Vielen Abgeordneten missfällt, dass die rot-grüne Bundesregierung die gesetzliche Rente jetzt noch stärker kürzen will, als es der letzte christdemokratische Sozialminister Blüm mit seinem letzten Rentenreformgesetz vorhatte. Dessen Vorschlag hatten die Sozialdemokraten im Bundestagswahlkampf 1998 als "sozialen Kahlschlag" kritisiert und nach ihrem Wahlerfolg auch ganz schnell ausgesetzt.

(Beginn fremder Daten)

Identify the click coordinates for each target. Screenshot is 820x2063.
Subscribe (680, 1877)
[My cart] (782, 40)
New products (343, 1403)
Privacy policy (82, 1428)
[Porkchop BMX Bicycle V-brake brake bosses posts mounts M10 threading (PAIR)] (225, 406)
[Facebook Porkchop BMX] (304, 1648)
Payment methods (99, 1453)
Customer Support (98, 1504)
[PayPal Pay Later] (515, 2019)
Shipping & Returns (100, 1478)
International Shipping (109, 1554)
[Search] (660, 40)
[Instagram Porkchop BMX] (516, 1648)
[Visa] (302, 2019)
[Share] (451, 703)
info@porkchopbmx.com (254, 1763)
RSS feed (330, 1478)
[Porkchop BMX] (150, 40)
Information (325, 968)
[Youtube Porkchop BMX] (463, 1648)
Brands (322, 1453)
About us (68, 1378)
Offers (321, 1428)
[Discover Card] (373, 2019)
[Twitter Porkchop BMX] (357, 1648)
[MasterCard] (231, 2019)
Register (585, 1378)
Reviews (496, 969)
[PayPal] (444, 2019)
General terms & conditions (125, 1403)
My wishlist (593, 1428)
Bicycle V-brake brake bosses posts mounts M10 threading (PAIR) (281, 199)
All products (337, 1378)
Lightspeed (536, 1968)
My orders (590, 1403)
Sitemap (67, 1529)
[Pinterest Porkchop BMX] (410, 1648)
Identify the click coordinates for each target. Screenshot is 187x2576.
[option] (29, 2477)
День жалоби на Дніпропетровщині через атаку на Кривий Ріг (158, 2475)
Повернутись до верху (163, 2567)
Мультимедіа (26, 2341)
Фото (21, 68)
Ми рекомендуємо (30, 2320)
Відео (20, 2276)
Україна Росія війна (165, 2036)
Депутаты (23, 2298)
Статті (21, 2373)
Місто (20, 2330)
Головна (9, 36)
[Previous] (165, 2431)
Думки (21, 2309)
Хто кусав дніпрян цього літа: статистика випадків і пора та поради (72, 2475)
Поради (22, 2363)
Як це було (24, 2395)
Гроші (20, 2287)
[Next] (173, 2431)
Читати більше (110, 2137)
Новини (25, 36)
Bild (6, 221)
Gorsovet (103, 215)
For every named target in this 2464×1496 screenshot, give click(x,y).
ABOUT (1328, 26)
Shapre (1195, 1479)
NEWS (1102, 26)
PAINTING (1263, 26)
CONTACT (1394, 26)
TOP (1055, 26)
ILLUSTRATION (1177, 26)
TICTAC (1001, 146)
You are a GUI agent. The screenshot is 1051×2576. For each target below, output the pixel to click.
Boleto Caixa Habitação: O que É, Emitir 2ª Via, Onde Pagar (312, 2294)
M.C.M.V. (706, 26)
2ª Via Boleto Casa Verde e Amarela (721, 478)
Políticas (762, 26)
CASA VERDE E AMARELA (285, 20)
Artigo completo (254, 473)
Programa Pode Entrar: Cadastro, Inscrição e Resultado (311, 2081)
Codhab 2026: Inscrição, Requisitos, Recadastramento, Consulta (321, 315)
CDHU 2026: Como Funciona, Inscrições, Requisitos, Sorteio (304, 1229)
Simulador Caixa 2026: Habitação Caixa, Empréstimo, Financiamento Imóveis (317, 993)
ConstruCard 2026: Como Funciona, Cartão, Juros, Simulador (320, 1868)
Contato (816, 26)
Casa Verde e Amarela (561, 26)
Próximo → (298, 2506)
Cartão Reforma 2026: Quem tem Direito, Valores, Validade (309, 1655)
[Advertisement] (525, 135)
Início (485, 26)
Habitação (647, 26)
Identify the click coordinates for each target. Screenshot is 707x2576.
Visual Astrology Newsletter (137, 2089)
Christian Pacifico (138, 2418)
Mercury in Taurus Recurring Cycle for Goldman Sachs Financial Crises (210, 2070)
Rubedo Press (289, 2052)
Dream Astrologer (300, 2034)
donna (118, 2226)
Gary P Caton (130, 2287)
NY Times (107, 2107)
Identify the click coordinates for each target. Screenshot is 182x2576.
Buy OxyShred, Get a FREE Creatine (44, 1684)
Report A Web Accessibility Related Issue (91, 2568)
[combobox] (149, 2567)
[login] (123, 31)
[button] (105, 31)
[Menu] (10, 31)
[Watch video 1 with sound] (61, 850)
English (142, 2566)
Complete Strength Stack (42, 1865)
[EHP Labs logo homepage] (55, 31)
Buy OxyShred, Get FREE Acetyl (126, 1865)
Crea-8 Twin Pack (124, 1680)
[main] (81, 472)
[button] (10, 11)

Jetzt, so kritisieren viele Abgeordnete, schlagen Riester und die Koalitionsarbeitsgruppe von SPD und Bündnis90/Die Grünen in ihrem Konzept für die Rentenstrukturreform noch weiter gehende Kürzungen vor, um den Beitrag zur gesetzlichen Rente stabil halten zu können.

Offiziell stand das Thema Rentenreform am Dienstag nicht auf der Tagesordnung der Fraktion, obwohl auch Riester an der Sitzung teilnehmen wollte. Es wurde aber erwartet, dass sich der Unmut der Abgeordneten dennoch entladen würde. Da Fraktionschef Peter Struck abwesend war, leitete sein Stellvertreter Dreßler die Sitzung. Und der hält von den Riester-Plänen auch nicht viel. "Ich weise darauf hin, dass dies kein SPD-Konzept ist", betonte er. Sozialminister Riester wird das nicht gerne hören. Die rentenpolitische Sprecherin des grünen Koalitionspartners, Katrin Göring-Eckardt, ahnte von all dem wohl noch nichts, als sie am Vormittag die SPD wegen ihrer neuen Rentenpolitik lobte. "Man muss wirklich anerkennen, dass sie einen großen Schritt gemacht hat", sagte sie. Wie sich zeigt, ist er manchem Sozialdemokraten zu groß.